TEXT: Begin

10.26.12
Job 17.6 6 “But He has made me a byword of the people,
and I am one at whom men spit." NASB
There comes a point in suffering, where only few will go
with you. At first everyone is shocked, dismayed and even outraged. And as time
goes along they drift back into the routines laid out for them: kids, careers,
etc. They have to because the one who suffers goes alone.
We tend to call ourselves sensitive and compassionate
these days. We are the ones who will take up the cause and throw in our lot
with the suffering. But bills have to be paid and attendance at work is not
something to take casually. In Job’s day there weren’t those who took up the
banner and led the walk for the cure. Job felt not only the bite of his “friends”
suspicion but also the indictment of the crowd around him: “…He has made me a byword of the people, and I
am one at whom men spit.”
I looked up the meanings of the word, byword, and this is what I found: an object of general reproach, derision,
scorn, etc. Job was scorned for what happened to him. I have a friend who
is terribly, terminally sick. I don’t know why, but he is. But the last thing I
am ever going to entertain is the thought that he’s getting what he deserves.
No one deserves to be sick. His name is a byword for courageous. Recently
another friend died of cancer. Her name is a byword for courageous. Some
battles are the biggest of our lives and they are inexplicable, and appear frightening
and cruel, and we have to face them alone.

TEXT: End

_TRY IT_. Copy out the entire reflection on Job 17:6 above, word for word, with nothing changed.

GIVEN DATA: Begin

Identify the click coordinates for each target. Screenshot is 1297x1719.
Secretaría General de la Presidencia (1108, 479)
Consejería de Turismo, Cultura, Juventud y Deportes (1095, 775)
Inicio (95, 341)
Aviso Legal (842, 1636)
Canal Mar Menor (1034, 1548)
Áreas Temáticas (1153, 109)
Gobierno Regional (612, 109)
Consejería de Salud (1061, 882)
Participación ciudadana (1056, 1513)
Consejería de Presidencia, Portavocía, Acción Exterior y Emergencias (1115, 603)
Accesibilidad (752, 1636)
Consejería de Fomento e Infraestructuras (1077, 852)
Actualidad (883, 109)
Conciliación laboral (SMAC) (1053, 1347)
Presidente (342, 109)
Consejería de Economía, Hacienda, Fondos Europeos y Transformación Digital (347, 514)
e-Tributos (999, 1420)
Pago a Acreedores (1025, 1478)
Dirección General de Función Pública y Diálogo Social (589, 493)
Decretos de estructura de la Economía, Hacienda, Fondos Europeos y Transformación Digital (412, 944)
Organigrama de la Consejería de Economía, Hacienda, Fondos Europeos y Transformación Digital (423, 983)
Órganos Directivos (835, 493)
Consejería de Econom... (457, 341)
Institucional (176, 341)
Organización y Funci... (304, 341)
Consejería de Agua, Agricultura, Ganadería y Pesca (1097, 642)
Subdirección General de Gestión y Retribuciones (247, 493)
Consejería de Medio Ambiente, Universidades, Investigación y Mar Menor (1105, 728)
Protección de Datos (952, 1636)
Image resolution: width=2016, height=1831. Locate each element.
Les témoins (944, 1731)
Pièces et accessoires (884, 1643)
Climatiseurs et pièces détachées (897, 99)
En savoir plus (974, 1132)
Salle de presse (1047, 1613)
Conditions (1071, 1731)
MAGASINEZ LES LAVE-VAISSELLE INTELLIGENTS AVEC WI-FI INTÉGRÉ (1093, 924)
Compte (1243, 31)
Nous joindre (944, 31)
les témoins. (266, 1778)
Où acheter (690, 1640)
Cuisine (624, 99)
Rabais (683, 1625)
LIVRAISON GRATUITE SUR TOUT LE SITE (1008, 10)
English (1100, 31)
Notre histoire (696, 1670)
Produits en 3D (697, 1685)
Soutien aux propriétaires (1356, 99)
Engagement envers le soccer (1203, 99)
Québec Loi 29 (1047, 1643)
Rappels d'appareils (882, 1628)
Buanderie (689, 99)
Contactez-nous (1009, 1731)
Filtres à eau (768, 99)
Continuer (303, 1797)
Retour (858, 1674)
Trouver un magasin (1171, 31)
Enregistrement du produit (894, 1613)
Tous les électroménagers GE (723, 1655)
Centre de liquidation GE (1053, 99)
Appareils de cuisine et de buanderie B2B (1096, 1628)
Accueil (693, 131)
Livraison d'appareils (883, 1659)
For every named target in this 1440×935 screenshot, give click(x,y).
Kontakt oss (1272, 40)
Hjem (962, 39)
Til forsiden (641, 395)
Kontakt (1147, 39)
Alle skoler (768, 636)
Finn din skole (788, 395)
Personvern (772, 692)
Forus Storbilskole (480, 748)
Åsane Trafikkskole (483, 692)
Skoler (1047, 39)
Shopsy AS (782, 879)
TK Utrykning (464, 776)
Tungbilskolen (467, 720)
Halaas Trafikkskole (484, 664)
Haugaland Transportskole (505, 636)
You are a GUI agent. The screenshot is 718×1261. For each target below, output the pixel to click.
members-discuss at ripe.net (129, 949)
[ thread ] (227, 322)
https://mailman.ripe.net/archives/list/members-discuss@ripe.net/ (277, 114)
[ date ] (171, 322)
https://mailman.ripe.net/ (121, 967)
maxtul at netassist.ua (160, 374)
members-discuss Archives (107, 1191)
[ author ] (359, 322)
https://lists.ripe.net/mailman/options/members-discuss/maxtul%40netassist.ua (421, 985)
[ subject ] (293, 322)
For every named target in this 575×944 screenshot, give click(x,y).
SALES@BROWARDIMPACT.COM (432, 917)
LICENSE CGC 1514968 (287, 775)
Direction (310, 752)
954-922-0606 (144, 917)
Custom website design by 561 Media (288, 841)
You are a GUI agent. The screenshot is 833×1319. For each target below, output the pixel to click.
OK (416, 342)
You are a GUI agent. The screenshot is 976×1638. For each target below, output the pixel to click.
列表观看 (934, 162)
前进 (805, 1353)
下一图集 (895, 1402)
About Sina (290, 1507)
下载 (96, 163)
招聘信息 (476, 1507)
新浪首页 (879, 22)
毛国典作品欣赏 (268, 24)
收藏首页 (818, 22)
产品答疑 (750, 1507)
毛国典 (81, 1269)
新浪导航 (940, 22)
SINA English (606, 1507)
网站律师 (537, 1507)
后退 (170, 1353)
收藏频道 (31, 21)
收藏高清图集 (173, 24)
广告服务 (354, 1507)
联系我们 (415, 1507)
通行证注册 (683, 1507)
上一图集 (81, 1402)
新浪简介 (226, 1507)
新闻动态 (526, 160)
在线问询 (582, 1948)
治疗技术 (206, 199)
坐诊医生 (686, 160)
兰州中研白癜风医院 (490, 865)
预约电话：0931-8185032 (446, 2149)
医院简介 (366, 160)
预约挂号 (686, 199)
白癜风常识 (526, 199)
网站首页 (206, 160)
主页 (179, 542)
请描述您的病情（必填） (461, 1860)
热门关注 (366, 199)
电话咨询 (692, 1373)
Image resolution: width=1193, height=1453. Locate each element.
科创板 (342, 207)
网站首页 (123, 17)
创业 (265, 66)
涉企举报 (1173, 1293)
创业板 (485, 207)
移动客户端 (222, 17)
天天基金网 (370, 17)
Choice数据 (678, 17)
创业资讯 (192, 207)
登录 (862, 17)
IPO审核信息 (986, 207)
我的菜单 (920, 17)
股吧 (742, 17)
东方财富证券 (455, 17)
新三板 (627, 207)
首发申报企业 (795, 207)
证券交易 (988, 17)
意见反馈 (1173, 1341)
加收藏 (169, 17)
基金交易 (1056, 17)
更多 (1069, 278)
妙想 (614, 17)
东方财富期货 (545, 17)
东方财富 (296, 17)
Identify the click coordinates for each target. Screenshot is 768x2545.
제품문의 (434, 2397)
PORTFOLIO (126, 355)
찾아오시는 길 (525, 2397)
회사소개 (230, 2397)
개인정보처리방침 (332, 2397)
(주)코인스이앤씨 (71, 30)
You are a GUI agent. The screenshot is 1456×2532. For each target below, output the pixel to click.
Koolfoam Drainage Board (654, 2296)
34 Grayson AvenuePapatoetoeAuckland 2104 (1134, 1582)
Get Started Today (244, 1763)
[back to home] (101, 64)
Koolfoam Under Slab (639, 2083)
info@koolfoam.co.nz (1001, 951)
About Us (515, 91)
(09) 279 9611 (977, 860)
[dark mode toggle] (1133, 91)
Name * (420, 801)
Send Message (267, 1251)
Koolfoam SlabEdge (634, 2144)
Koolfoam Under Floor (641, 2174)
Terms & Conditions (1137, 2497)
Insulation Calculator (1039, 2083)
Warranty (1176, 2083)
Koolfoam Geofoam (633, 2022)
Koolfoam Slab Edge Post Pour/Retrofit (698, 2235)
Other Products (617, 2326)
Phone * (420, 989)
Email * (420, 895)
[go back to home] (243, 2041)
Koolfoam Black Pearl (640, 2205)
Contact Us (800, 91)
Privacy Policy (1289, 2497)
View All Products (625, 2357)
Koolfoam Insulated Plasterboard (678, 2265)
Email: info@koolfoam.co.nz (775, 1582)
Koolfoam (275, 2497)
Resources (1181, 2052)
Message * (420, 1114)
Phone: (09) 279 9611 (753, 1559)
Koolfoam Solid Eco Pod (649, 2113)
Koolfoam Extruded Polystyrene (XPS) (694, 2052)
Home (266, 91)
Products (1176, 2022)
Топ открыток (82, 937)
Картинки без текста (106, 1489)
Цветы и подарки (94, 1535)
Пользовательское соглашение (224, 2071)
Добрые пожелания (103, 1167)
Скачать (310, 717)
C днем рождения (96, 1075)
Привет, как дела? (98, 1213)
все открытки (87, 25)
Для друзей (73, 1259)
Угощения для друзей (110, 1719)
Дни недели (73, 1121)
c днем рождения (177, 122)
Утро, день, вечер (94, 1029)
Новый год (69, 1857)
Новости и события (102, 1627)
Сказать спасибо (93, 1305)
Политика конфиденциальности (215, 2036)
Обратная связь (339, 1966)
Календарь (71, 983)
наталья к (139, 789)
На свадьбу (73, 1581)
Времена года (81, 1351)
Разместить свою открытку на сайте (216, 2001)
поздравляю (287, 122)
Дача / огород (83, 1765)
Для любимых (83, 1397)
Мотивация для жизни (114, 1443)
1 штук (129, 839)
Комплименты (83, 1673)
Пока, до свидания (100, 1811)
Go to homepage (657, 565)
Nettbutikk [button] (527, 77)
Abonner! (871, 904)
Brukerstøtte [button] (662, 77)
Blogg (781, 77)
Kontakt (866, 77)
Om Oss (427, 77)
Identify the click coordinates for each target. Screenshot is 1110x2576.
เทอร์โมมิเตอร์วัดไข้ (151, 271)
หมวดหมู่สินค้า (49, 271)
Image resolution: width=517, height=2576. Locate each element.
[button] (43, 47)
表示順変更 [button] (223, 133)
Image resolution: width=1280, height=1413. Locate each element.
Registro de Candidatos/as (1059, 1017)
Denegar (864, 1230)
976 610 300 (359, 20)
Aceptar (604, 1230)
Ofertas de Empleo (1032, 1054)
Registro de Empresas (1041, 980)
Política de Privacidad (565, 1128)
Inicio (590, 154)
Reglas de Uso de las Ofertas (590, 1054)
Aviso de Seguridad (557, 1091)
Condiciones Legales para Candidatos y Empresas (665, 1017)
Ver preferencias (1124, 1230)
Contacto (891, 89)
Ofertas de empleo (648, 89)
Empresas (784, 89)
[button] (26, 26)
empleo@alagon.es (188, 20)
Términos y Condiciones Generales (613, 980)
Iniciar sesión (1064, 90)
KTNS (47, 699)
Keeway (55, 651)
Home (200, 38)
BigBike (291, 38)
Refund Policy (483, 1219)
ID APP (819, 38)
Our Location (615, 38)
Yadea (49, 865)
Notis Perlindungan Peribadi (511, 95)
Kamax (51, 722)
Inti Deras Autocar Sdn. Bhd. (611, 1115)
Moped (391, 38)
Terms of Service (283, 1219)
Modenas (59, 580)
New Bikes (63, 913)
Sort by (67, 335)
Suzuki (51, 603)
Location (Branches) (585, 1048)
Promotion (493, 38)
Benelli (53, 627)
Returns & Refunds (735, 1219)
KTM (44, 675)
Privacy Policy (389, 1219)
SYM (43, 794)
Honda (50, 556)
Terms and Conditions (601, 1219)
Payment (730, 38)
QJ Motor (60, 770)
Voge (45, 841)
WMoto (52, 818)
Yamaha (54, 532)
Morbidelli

GIVEN DATA: End

_RESULT OF THE EXERCISE_.
10.26.12
Job 17.6 6 “But He has made me a byword of the people,
and I am one at whom men spit." NASB
There comes a point in suffering, where only few will go
with you. At first everyone is shocked, dismayed and even outraged. And as time
goes along they drift back into the routines laid out for them: kids, careers,
etc. They have to because the one who suffers goes alone.
We tend to call ourselves sensitive and compassionate
these days. We are the ones who will take up the cause and throw in our lot
with the suffering. But bills have to be paid and attendance at work is not
something to take casually. In Job’s day there weren’t those who took up the
banner and led the walk for the cure. Job felt not only the bite of his “friends”
suspicion but also the indictment of the crowd around him: “…He has made me a byword of the people, and I
am one at whom men spit.”
I looked up the meanings of the word, byword, and this is what I found: an object of general reproach, derision,
scorn, etc. Job was scorned for what happened to him. I have a friend who
is terribly, terminally sick. I don’t know why, but he is. But the last thing I
am ever going to entertain is the thought that he’s getting what he deserves.
No one deserves to be sick. His name is a byword for courageous. Recently
another friend died of cancer. Her name is a byword for courageous. Some
battles are the biggest of our lives and they are inexplicable, and appear frightening
and cruel, and we have to face them alone.